The Eclectic

Time moves in one direction, memory in another. – William Gibson

Blogs, cataloging, the beast and my son’s tongue

Posted by David Leslie on August 3, 2004

As you may or may not know, I work for OCLC where we maintain one of, if not the largest bibliographic catalog in the world, WorldCat. Keep this in the buffer since I need to digress a bit and show you how 4 things completely unrelated to each other fuse into what I hope is an interesting question for folks in the information sciences.

Now the other night I was sitting back and thinking about the conflicting advice my wife and I had gotten about our son’s tongue.

See, John is tongue tied (yes, its not just a figure of speech) and the question was one of cut it or leave it be. We got nurses telling us to cut or he won’t be able to breast feed while the Doctors are telling us if the cut isn’t done right, his tongue could be paralyzed. So we opted to wait since he could in fact breast feed. 15 months later, this question is still nagging at us, especially since he’s starting to make sounds and being tongue tied could lead to a speech impediment. So we took him to see Dr. Darryl Willett, one of the best Ear Nose and Throat surgeons in Columbus and the man who stopped my snoring thanks to his “el grande” surgery that laid me low for two solid weeks. Doc said if he was still an infant, he take John in the back, snip the tongue in about 3 sec, 2 minutes to stich the cuts and off we go. But now since John is a toddler, we’d have to knock him out. So the best thing would be to wait to see if the speech is impacted and if it is, then we snip.
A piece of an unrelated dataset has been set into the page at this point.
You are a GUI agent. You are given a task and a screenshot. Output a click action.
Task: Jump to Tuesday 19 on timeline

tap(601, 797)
Later I got to thinking about this whole mess with all its conflicting information, lack of a clear place to turn to for knowledge and how these decisions would impact my son’s life. I saw this as fodder for a science fiction short story that has been kicking around in me for years about life post bio weapon attack. I wanted to do it as a blog with links to web sites which would pull the reader deeper into the world that the story takes place in. Then I remember that something like this was done much in a much cooler way that I could ever dream of.
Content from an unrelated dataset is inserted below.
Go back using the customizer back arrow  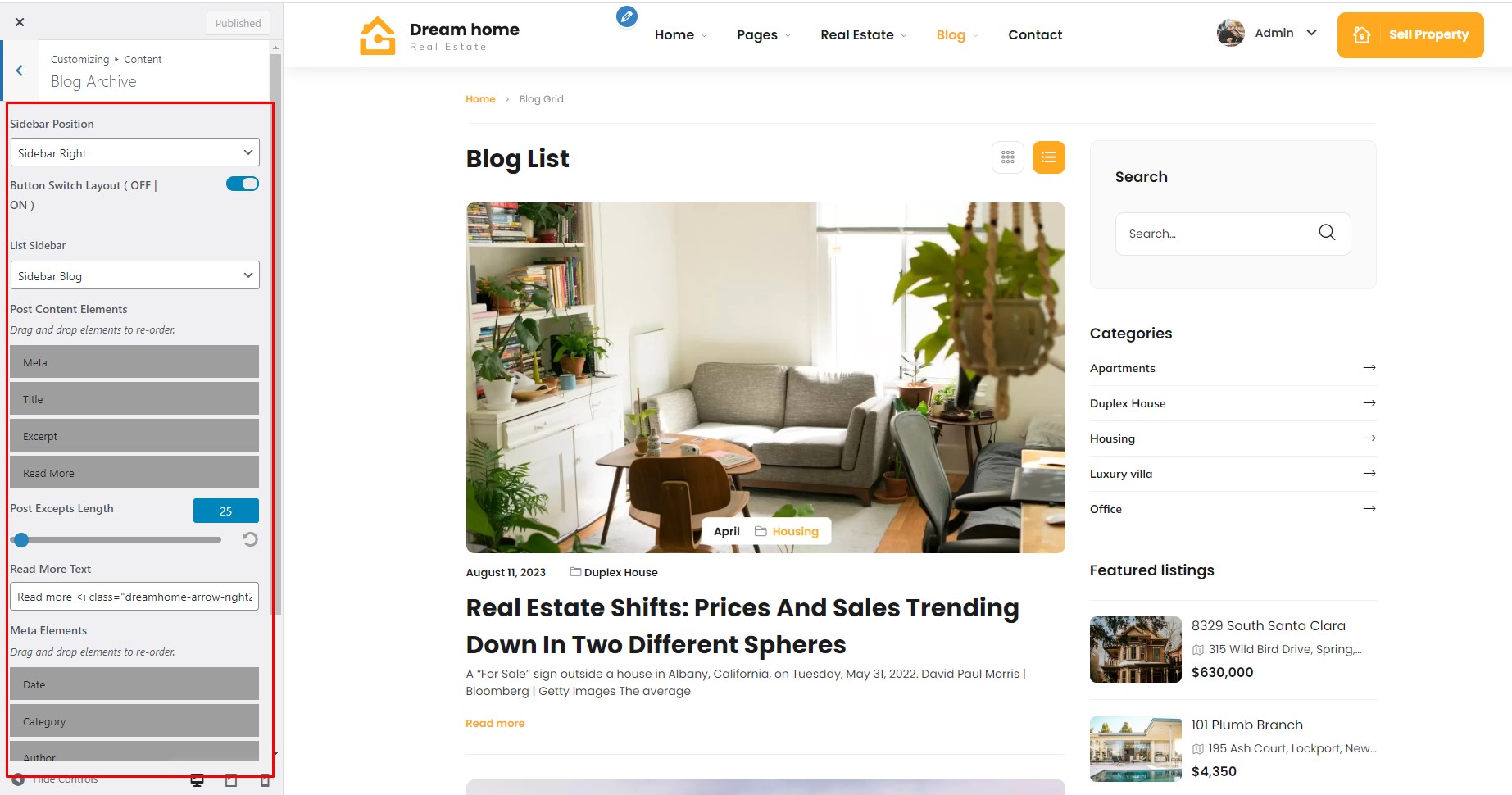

For the movie A.I. one of the visionaries in gaming, Jordan Weisman and the folks at Microsoft developed project code name ‘the beast’ to promote the movie. It was a collection of websites seeded across the web with registered domains, working email and voice mail addresses for people and companies based in the world of the movie. The entry point was a strange job title next to a name in the credits for the A.I. trailer. Google that name or that job title and you got the first site which had the basis for the mystery and the first clue / puzzle. The ‘game’ was to find out why a developer at an AI research center was murdered. Figure out the clues and puzzles that pulled you deeper into the world by opening up other sites. At one point they hired an actor to answer one of the phone numbers and give clues since the team never bet on people working together to solve the thing.

Now this is where OCLC and cataloging fit in. How would you catalog something like ‘the beast’? Snap shot of the web page? Won’t work since it could be in constant update mode. At the end of the project? Maybe or maybe not. It could go on with another writer or team. Now throw in blogs for a moment. With more and more mainstream writers turning to blogs like Dave Berry, how does the information sciences preserve this kind of writings for future generations? So feel free to kick in your ideas in the feedback.